Within the entries below, please return exactly the lines from the one with "Gottesdienst (87, 397)" through the one with "[button] (1901, 280)", leaving out any pictures.

┌─ RECORDS FOR THIS EXERCISE

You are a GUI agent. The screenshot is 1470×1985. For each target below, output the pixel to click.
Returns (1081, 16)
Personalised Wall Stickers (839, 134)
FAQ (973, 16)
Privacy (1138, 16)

└─
┌─ RECORDS FOR THIS EXERCISE

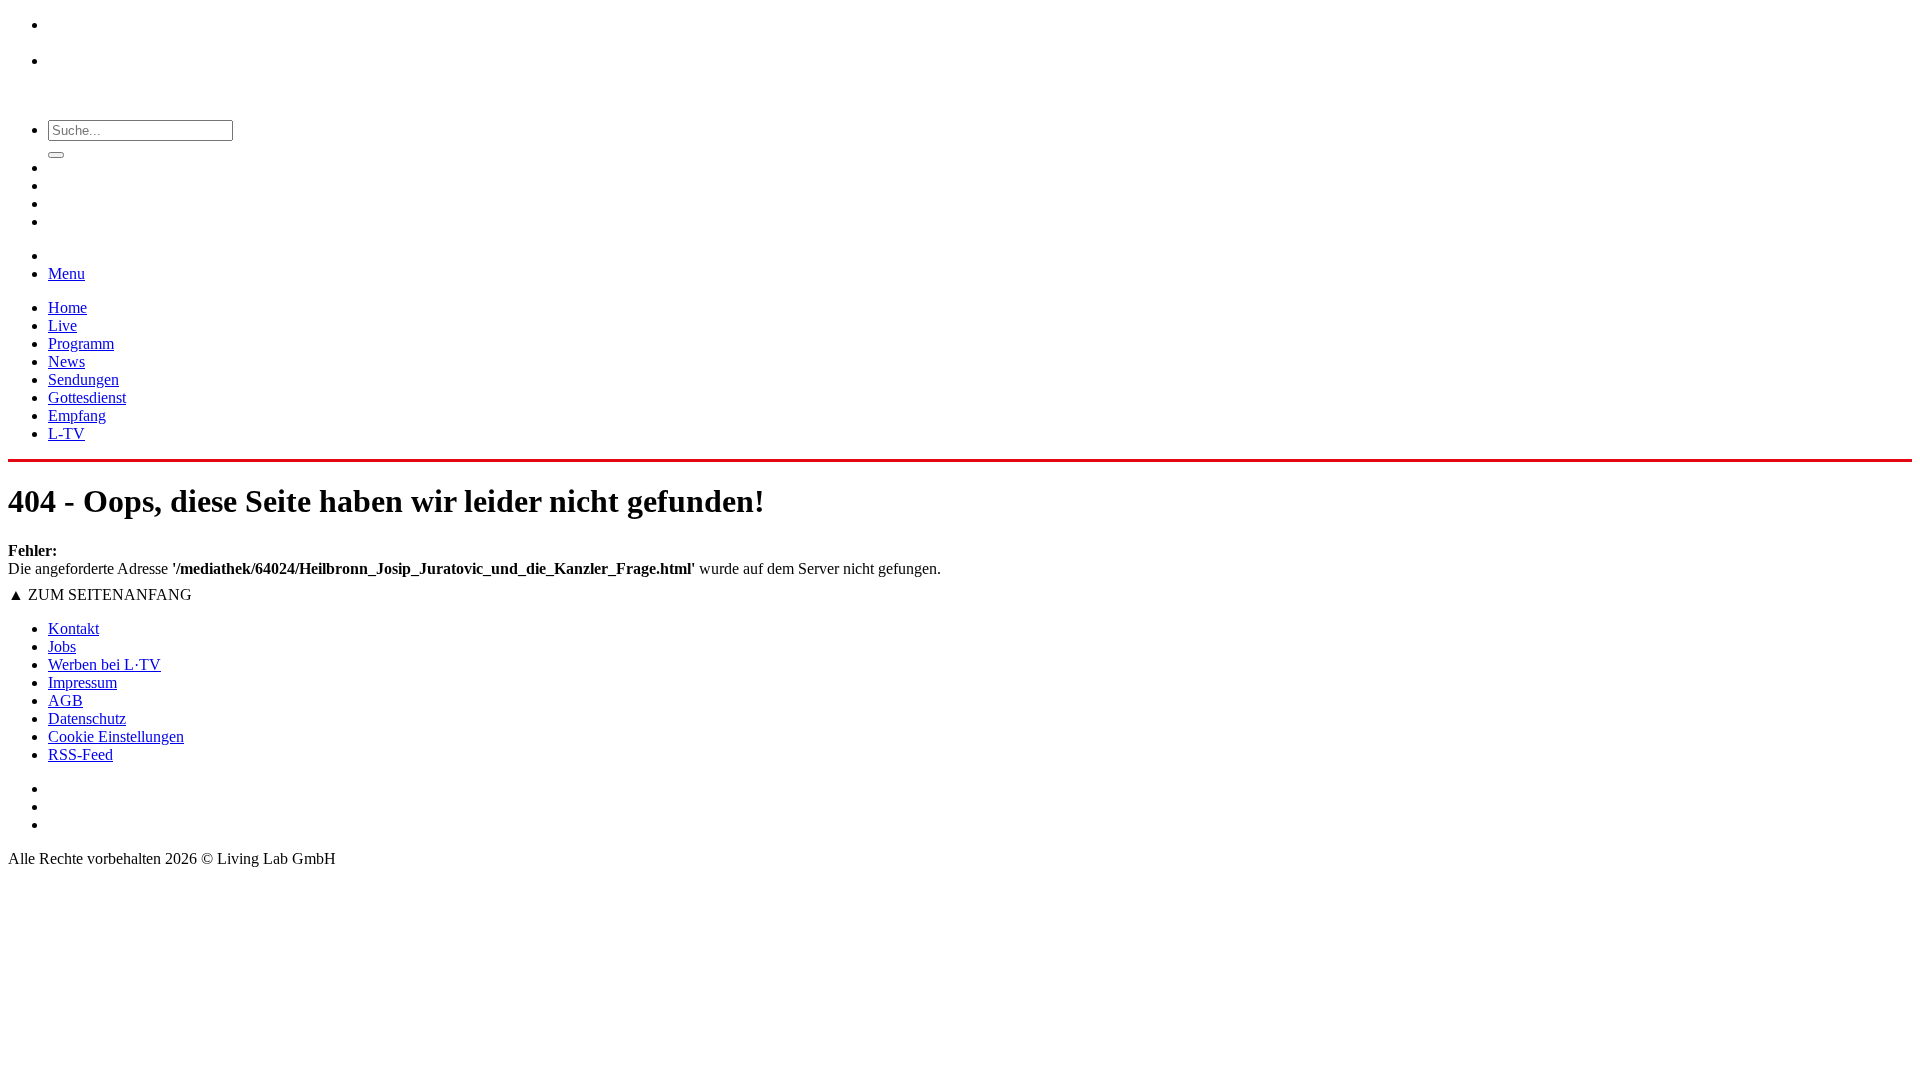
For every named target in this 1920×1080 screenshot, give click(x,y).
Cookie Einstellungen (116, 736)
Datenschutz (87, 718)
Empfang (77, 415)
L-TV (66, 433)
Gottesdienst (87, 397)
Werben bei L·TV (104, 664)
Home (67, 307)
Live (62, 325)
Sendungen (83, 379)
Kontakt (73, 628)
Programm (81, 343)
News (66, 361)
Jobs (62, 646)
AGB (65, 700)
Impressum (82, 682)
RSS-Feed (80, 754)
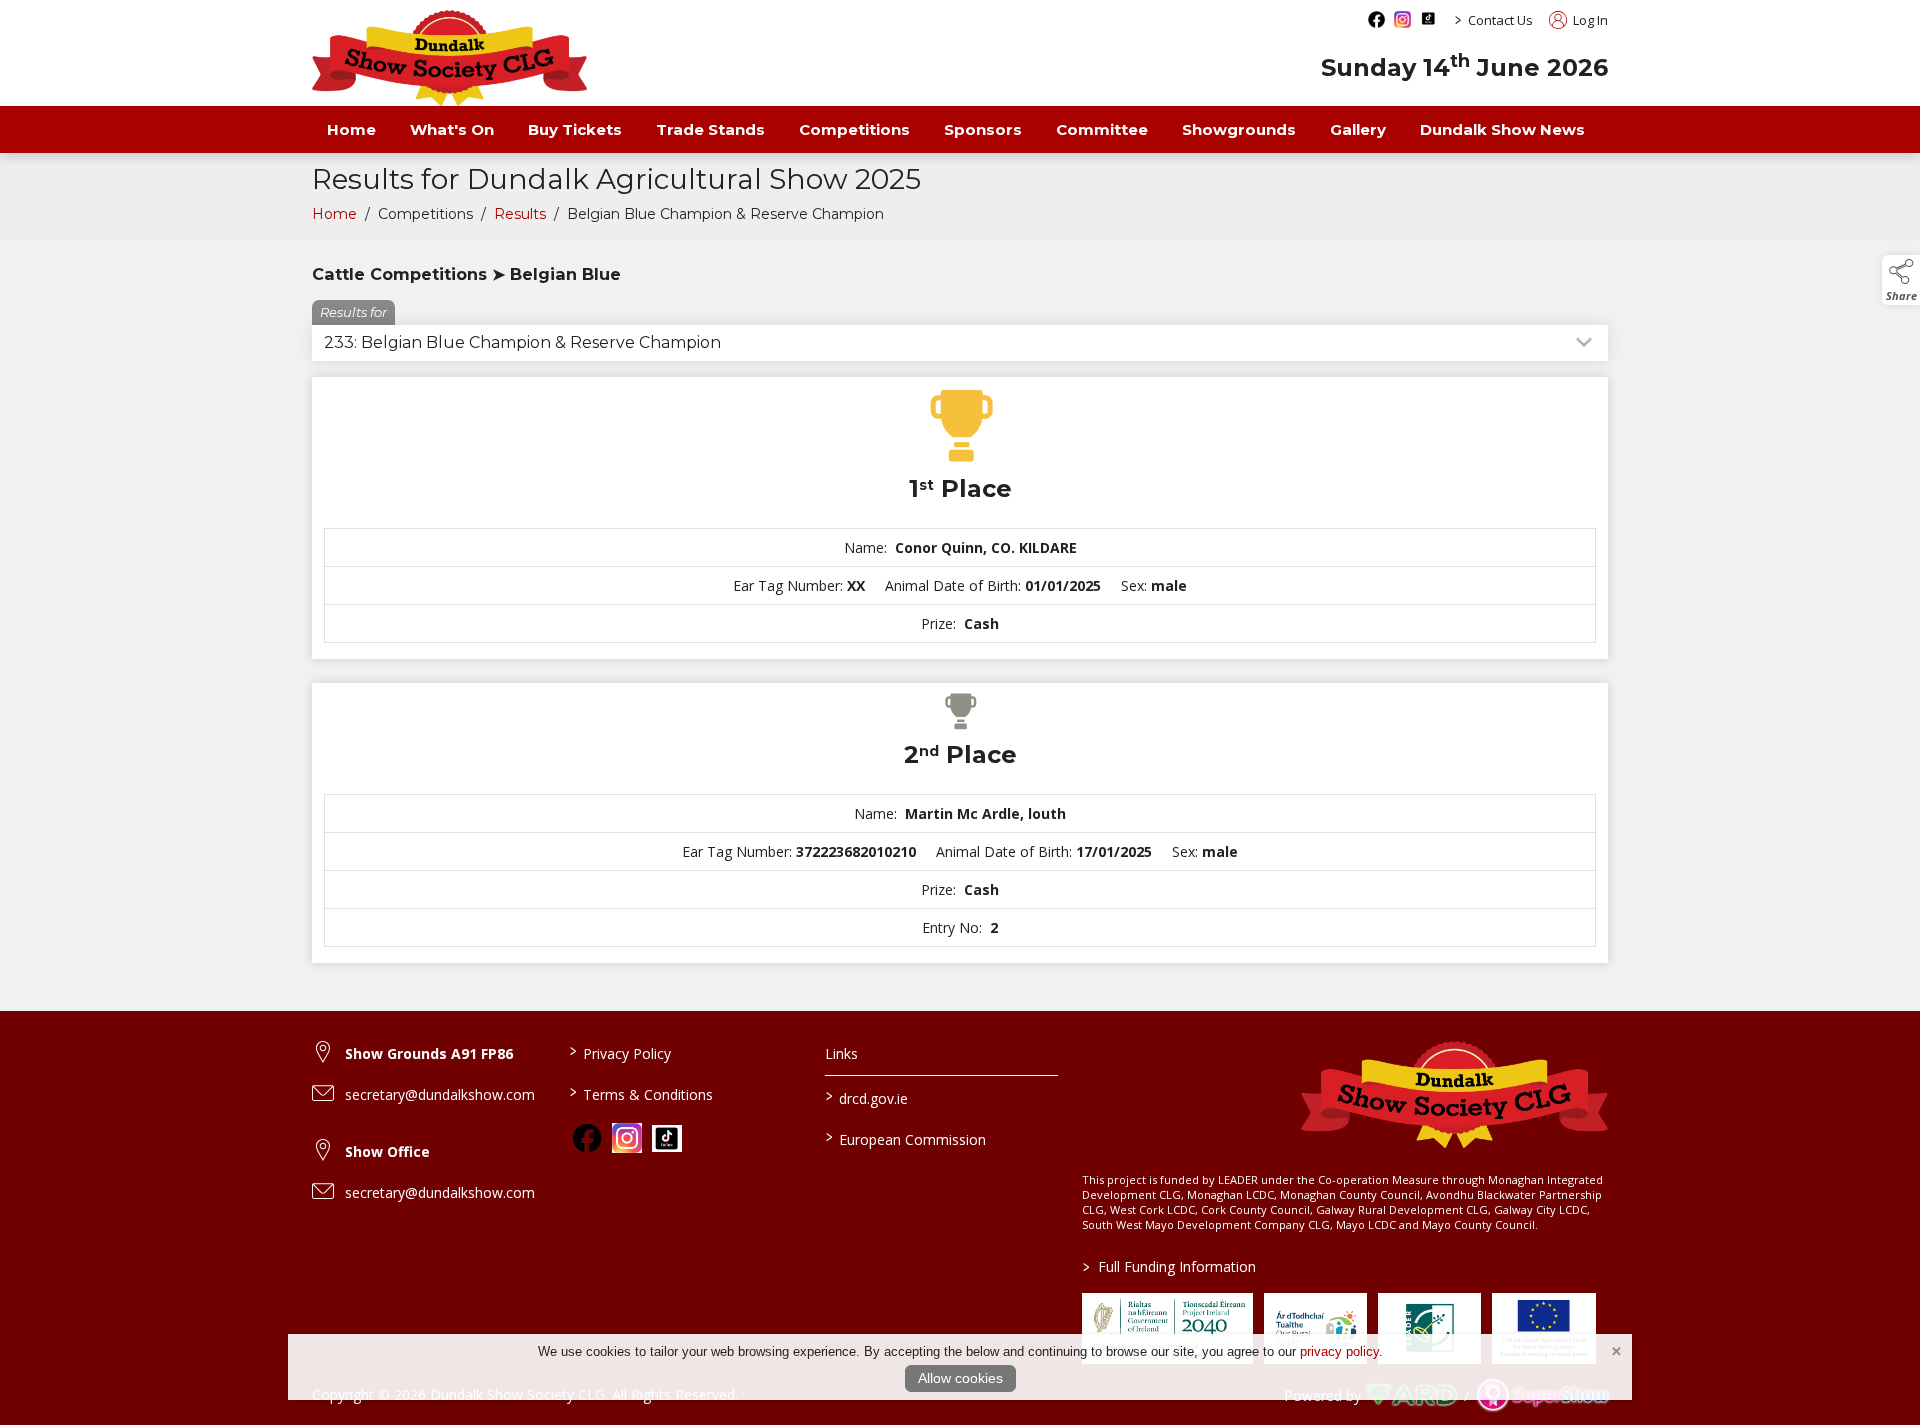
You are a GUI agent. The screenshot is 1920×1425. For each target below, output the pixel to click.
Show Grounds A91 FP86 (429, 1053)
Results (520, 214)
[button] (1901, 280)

└─

## OUTPUT FOR THIS EXERCISE
Gottesdienst (87, 397)
Werben bei L·TV (104, 664)
Home (67, 307)
Live (62, 325)
Sendungen (83, 379)
Kontakt (73, 628)
Programm (81, 343)
News (66, 361)
Jobs (62, 646)
AGB (65, 700)
Impressum (82, 682)
RSS-Feed (80, 754)
You are a GUI agent. The screenshot is 1920×1425. For each target below, output the pixel to click.
Show Grounds A91 FP86 (429, 1053)
Results (520, 214)
[button] (1901, 280)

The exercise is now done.